Blog Posts for the ‘Systems Thinking’ Category

Project Estimation and Black Swans (Part 4)

Monday, October 25th, 2010

Over the last few posts, exploratory automation has suggested some interesting things about project dynamics and estimation. What might we learn from these little mathematical experiments?

The first thing we need to do is to emphasize the fact that we’re playing with numbers here. This exercise can’t offer any real construct validity, since an arbitrary chunk of time combined with a roll of the dice doesn’t match software development in all of its complex, messy, human glory. In a way, though, that doesn’t matter too much, since the goal of this exercise isn’t to prove anything in particular, but rather to raise interesting questions and to offer suggestions or hints about where we might look next.

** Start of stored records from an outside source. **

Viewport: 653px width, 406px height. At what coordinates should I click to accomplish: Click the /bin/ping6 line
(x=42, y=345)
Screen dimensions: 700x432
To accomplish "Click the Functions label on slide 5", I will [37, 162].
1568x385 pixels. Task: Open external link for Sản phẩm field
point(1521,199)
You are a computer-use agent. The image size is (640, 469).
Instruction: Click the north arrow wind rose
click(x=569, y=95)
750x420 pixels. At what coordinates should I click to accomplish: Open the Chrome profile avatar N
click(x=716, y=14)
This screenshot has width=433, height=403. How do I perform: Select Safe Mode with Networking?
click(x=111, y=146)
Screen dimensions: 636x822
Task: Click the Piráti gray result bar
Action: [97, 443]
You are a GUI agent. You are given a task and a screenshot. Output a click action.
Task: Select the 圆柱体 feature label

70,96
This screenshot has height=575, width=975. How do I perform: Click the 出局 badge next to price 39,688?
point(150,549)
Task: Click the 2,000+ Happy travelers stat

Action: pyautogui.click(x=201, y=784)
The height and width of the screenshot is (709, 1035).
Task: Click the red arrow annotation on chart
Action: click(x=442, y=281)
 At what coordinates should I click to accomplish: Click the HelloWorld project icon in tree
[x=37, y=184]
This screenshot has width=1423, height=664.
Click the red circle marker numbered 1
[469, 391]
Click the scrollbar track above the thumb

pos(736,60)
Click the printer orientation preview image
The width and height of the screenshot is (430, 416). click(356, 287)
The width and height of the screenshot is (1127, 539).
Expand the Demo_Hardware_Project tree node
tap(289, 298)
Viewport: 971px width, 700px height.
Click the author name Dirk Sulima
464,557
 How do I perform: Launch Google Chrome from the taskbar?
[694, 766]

The mathematics appears to support an idea touted over and over by Agile enthusiasts, humanists, and systems thinkers alike: make feedback rapid and frequent. The suggestion we might take from the last model—fewer tasks and shorter projects —is that the shorter and better-managed the project, the less the Black Swan has a chance to hurt you in any given project.

Another plausible idea that comes from the math is to avoid projects where the power-distribution law applies—projects where you’re vulnerable to Wasted Mornings and Lost Days. Stay away from projects in Taleb’s Fourth Quadrant, projects that contain high-impact, high-uncertainty tasks. To the greatest degree possible, stick with things that are reasonably predictable, so that the statistics of random and unpredicted events don’t wallop us quite so often. Stay within the realm of the known, “in Mediocristan” as Taleb would say. Head for the next island, rather than trying to navigate too far over the current horizon.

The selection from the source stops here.